Emin Safikhanov

Personal information
- Full name: Emin Shakhin ogly Safikhanov
- Date of birth: 19 December 1999 (age 26)
- Place of birth: Sumgait, Azerbaijan
- Height: 1.80 m (5 ft 11 in)
- Position: Left-back

Team information
- Current team: 1. FC Monheim
- Number: 3

Youth career
- 2013–2015: Metalurh Donetsk
- 2015–2016: Metalist Kharkiv

Senior career*
- Years: Team / Apps / (Gls)
- 2016–2018: Zorya Luhansk / 0 / (0)
- 2018–2019: Olimpik Donetsk / 0 / (0)
- 2019: Arsenal Kyiv / 0 / (0)
- 2019–2021: Chaika Petropavlivska Borshchahivka / 36 / (4)
- 2021–2021: Hirnyk-Sport Horishni Plavni / 15 / (0)
- 2022: Podillya Khmelnytskyi / 0 / (0)
- 2022: Włodawianka Włodawa / 12 / (14)
- 2022: DV Solingen / 19 / (6)
- 2023–: 1. FC Monheim / 0 / (0)

= Emin Safikhanov =

Azerbaijani footballer (born 1999)

Emin Shakhin ohly Safikhanov (Емін Шахін огли Сафіханов; born 19 December 1999) is an Azerbaijani professional footballer who plays as a left-back for Oberliga Niederrhein club 1. FC Monheim.

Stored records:
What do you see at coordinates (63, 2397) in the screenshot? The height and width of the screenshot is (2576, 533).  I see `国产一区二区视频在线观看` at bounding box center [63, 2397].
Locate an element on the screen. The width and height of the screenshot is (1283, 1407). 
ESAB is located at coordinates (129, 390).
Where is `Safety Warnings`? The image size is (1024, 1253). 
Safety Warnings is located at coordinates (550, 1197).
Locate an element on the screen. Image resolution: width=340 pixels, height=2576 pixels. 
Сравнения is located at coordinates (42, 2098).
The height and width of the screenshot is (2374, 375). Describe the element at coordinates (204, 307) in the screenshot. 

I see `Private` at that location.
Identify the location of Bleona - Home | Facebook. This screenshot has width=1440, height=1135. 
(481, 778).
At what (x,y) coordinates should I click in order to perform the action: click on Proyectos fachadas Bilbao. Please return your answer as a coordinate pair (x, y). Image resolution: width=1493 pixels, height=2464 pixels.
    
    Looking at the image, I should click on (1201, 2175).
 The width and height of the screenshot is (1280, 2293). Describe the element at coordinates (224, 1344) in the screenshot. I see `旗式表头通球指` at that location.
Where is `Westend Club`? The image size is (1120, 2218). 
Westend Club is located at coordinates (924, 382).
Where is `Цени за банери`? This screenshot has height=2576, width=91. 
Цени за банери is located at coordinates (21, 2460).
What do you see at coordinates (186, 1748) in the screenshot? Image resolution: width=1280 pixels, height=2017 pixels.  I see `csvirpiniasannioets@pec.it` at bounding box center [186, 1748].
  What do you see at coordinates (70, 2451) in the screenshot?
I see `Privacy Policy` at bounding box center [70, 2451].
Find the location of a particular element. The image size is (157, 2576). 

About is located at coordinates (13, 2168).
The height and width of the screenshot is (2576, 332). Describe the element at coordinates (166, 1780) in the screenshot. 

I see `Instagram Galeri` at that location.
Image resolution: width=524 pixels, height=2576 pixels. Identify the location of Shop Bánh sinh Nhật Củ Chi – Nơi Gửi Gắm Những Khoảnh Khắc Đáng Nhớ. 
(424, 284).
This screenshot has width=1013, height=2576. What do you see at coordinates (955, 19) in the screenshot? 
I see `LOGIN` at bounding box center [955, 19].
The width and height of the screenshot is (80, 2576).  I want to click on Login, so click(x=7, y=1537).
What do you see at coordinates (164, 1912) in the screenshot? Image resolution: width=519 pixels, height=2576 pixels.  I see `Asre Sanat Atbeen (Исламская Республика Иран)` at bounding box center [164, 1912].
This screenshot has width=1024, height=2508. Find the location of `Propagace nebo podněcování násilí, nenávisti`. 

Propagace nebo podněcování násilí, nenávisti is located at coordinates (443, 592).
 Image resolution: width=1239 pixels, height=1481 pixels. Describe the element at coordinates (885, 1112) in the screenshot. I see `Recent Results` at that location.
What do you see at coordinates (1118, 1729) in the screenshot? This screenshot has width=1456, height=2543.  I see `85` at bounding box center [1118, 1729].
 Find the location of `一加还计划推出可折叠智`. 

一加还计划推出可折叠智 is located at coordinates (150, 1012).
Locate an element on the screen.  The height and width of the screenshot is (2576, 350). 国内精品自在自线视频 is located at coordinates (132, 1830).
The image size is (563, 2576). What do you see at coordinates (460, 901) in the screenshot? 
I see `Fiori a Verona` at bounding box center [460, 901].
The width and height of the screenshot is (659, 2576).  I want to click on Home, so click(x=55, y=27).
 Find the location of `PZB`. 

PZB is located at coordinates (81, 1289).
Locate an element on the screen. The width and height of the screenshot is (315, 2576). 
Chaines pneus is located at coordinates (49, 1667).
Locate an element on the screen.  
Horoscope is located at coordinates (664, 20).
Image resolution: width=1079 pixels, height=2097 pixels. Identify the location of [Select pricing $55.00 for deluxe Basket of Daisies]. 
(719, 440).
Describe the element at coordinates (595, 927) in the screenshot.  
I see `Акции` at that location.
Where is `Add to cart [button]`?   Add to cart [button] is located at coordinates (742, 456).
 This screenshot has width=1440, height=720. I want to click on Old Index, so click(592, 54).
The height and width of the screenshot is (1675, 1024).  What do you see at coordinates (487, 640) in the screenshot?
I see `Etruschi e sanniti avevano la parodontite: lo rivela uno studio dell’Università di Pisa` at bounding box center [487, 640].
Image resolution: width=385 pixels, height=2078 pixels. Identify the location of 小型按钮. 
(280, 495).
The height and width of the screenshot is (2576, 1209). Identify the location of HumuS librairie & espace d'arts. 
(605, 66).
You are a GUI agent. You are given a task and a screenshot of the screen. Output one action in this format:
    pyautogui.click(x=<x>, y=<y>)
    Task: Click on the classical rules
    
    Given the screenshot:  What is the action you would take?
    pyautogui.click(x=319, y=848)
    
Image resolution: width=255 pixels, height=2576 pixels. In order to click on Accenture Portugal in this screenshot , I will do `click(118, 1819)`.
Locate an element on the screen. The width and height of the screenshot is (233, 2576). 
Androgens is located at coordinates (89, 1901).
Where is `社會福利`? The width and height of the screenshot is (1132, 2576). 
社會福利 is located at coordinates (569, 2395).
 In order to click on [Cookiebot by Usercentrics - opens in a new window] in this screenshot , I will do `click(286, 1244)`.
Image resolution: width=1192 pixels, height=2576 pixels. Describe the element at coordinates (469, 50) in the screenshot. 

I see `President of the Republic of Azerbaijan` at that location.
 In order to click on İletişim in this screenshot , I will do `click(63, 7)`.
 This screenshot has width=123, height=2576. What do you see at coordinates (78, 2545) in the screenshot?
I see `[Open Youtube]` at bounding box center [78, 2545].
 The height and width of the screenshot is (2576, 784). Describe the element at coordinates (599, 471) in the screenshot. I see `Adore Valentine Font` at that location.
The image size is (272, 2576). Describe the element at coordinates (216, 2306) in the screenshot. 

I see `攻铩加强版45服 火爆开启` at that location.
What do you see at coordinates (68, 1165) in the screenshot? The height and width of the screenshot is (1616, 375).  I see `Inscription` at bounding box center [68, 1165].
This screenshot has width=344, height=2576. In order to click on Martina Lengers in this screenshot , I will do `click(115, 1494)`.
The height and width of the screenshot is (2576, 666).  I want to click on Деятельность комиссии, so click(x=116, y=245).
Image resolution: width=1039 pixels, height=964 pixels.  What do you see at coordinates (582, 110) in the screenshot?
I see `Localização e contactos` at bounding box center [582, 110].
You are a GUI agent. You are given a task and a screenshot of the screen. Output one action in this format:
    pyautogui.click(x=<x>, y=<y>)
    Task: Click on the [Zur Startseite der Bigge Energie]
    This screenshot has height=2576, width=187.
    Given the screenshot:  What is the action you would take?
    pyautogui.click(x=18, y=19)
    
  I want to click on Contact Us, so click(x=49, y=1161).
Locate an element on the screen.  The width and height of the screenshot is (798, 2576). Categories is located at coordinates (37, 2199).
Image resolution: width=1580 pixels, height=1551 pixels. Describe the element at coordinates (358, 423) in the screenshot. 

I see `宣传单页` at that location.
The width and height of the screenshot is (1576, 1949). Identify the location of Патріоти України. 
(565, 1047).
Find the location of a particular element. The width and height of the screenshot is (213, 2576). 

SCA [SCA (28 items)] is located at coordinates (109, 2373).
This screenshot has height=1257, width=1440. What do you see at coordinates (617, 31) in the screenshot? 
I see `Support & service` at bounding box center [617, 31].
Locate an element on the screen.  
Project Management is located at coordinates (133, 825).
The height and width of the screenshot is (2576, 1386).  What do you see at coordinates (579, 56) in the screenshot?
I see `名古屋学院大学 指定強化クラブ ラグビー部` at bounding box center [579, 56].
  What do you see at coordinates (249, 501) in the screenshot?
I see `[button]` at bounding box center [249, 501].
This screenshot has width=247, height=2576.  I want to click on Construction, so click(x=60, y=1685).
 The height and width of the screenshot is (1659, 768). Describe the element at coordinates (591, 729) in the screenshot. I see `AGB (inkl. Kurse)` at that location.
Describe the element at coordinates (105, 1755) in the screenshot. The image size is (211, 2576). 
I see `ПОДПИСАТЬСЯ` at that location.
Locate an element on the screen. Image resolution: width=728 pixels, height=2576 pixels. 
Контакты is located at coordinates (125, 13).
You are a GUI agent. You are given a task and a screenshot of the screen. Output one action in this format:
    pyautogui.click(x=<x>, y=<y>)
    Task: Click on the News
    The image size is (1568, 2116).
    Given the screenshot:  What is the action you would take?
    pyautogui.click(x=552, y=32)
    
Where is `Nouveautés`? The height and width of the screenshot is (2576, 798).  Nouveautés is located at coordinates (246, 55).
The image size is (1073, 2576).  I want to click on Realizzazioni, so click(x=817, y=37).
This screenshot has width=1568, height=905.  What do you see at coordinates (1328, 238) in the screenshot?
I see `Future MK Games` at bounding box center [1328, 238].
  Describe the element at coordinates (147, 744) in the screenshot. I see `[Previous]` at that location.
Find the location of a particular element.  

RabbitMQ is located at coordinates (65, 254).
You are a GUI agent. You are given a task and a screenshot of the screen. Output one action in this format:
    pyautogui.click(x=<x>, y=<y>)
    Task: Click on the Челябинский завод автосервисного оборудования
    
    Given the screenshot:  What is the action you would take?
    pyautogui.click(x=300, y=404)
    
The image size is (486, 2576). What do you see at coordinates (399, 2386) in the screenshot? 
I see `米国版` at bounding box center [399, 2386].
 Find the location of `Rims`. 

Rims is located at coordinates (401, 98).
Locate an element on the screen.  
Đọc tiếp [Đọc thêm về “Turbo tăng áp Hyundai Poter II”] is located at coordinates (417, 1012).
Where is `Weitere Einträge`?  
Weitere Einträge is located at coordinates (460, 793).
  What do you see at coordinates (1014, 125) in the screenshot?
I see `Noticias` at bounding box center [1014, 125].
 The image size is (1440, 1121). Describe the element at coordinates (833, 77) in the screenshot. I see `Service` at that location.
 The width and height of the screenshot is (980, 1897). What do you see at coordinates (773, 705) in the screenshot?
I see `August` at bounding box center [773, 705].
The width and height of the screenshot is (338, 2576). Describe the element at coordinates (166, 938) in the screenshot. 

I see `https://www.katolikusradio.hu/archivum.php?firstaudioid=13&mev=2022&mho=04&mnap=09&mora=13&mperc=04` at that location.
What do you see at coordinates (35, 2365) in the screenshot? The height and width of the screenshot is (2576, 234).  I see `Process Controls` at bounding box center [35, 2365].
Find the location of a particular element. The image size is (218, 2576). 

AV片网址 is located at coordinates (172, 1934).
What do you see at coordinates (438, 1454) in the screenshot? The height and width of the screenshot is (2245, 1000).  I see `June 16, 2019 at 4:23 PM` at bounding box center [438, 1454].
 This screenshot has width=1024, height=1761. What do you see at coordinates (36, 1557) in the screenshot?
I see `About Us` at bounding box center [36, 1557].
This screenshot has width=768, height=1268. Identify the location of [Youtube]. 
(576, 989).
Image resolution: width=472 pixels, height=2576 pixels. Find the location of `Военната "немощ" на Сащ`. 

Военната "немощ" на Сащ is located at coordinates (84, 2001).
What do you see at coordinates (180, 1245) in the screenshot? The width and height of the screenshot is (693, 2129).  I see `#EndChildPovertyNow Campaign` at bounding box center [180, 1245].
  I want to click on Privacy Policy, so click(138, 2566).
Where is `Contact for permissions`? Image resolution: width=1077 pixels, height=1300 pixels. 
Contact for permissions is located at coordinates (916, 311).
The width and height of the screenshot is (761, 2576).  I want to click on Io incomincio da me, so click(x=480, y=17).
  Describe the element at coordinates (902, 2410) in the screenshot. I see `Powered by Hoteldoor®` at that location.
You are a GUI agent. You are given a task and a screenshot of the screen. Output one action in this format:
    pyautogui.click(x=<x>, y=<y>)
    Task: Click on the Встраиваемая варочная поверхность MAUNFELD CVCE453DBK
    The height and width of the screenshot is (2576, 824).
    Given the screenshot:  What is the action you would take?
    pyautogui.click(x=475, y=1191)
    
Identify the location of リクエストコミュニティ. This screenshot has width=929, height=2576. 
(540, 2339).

*EXERCISE AIM*. Decide whether each statement agrees with the Emin Safikhanov page, answering yes or no and quoting the words of the page that settle it: (a) he was born in Sumgait, Azerbaijan; (b) he plays as a right-back; (c) he made 36 appearances for Chaika Petropavlivska Borshchahivka. The records are not needed for this work.

*EXERCISE RESULT*.
(a) Yes: "Place of birth: Sumgait, Azerbaijan"
(b) No: "Position: Left-back"
(c) Yes: "2019–2021: Chaika Petropavlivska Borshchahivka / 36 / (4)"